Keeping Md. green

At Work

State agriculture inspector makes sure greenhouses are free of pests and diseased plants

January 03, 2007|By Nancy Jones-Bonbrest | Nancy Jones-Bonbrest,Special to the Sun

Bob Trumbule

Entomologist

Maryland Department of Agriculture, Beltsville

Salary --$53,000 a year

Age --48

Years on the job --20

How he got started --After getting an undergraduate degree in horticulture and botany and a master's degree in entomology, both from the University of Maryland, College Park, Trumbule went to work for the state Department of Agriculture. He started as a nursery inspector.

Inspections --Businesses that sell plants, such as greenhouses, nurseries and landscapers, must be licensed by the state, which requires regular inspections. That's where Trumbule comes in. Much of his job is inspecting these businesses for harmful diseases and pests. He is one of six state inspectors who examine more than 400 nurseries and 1,200 plant dealers in the state.

Typical day --Trumbule says no day is typical and that's one of the best aspects of his job. His day usually starts in his office following up on e-mails and phone calls. He then heads out to the field. About 60 percent of his work is performing inspections.

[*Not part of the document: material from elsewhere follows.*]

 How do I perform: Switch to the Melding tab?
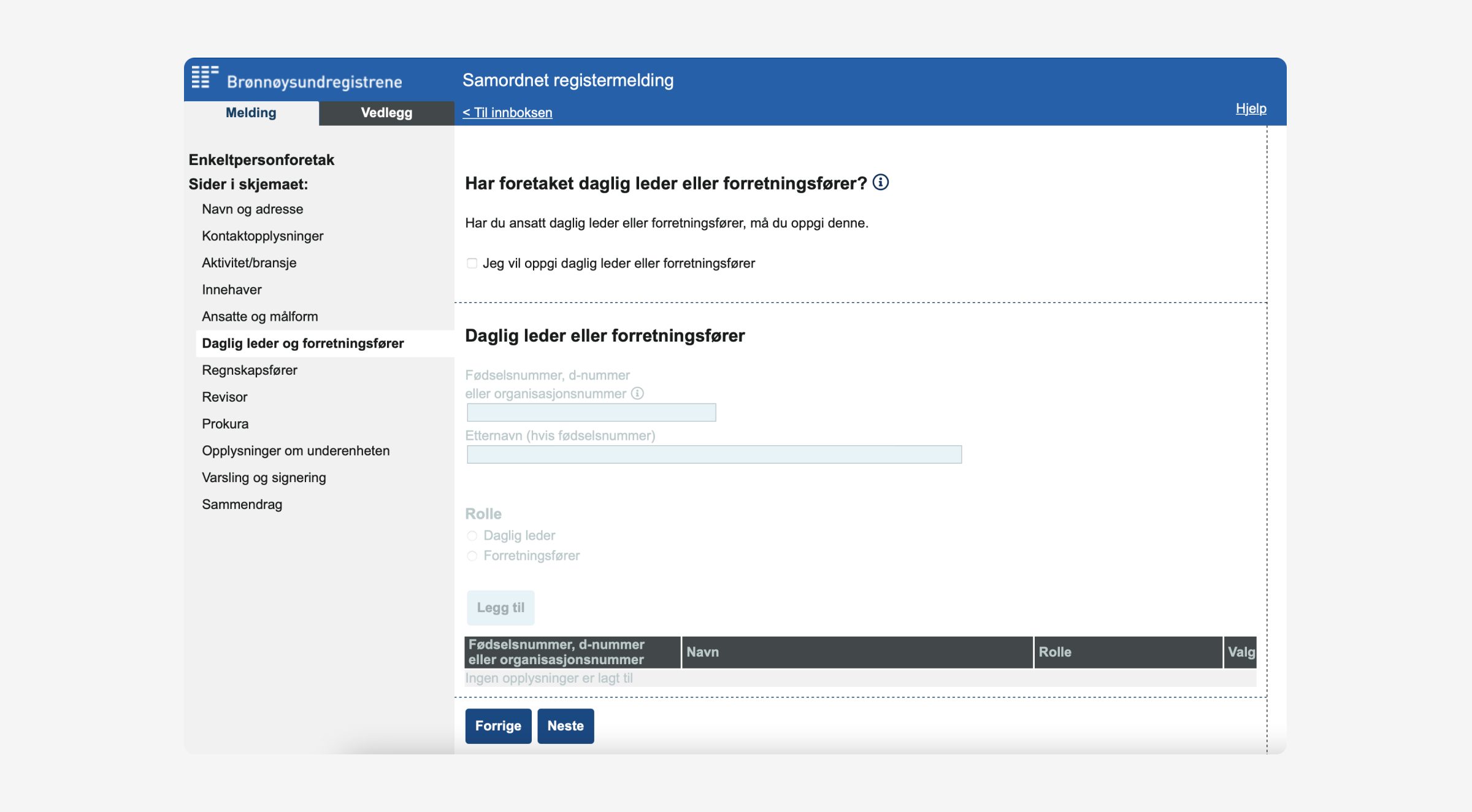coord(251,113)
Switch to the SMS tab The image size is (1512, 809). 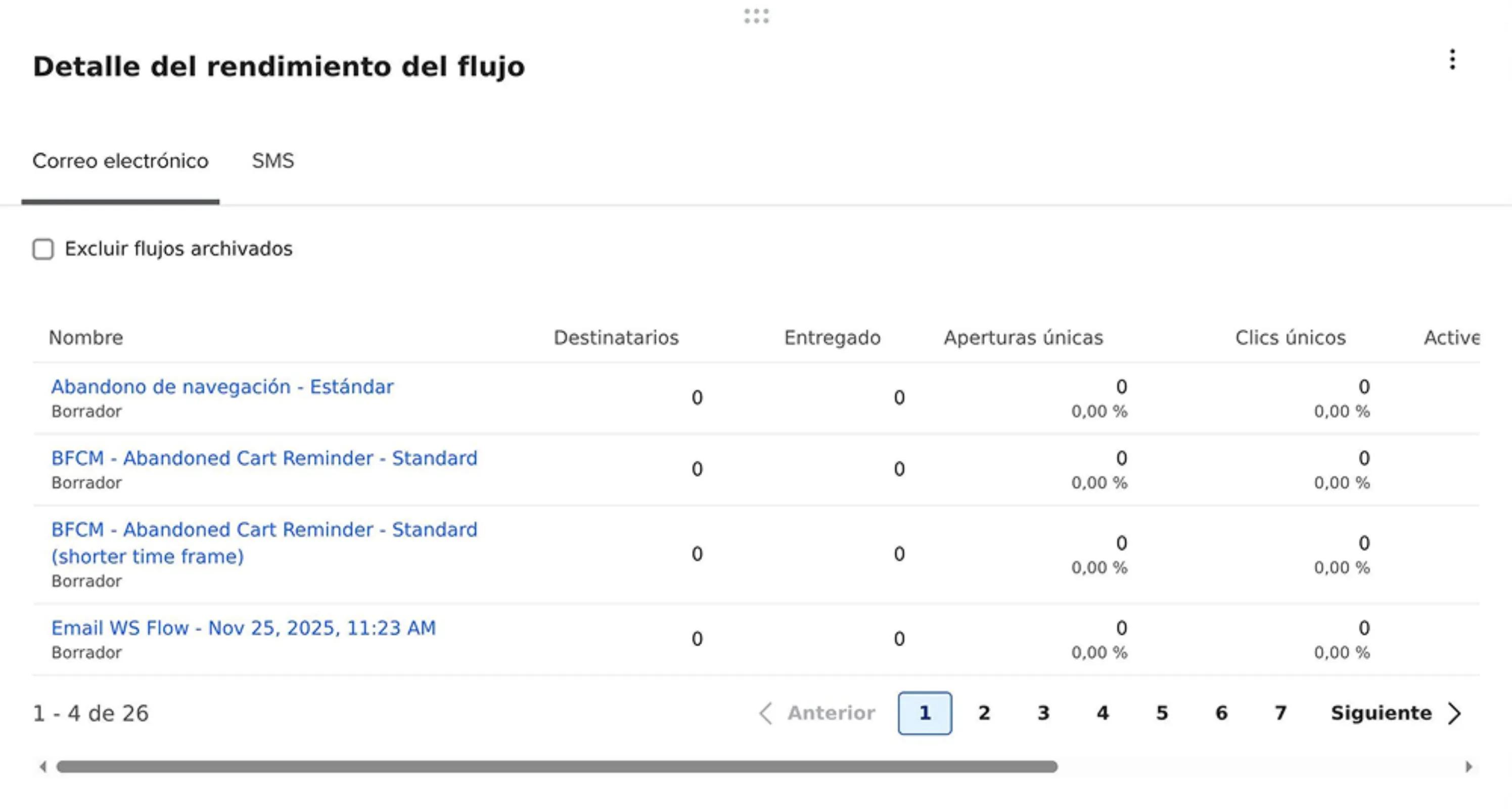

He typically completes 100 a year and his assistant will tackle more than 200.

During an inspection, he examines plants and takes samples that will be tested in state labs. "You get an eye for problematic plants and a feel for what doesn't look right. You can't physically look at every plant at every nursery." A report is then written and sent out within five days of the inspection. It includes what the inspection found and any recommendations for control. His territory lies between Carroll County to the east, Garrett County to the west and Prince George's County to the south.

Consumer protection --"We often fly below the radar but we are guided by a consumer protection as well as an agricultural protection mission."

Weed fighter --Since 1999, another facet of his job is overseeing the weed biocontrol program. It uses biological organisms or "good" bugs to control noxious weeds. For this, Trumbule is often out in the field performing experiments.

Gentler style --He doesn't approach the job as a plant policeman. "We don't wear badges and we don't come in heavy handed. Although there are times we have to condemn plants and destroy them. But 90 percent of the time, the nursery owners are super helpful."

The good --Trumbule said he has always wanted to work outdoors. "Being able to justify going out in the field anytime I want. And never having the opportunity to be bored."

The bad --"Realizing that I can't always get it all done."

Philosophy on the job --"Treat people with respect and realize you're setting an example. I'm a representative of the state and possibly the only one many of these people will ever meet."

Extracurriculars --Looking at plants all day doesn't wear on Trumbule, who says he's an avid gardener during his off hours.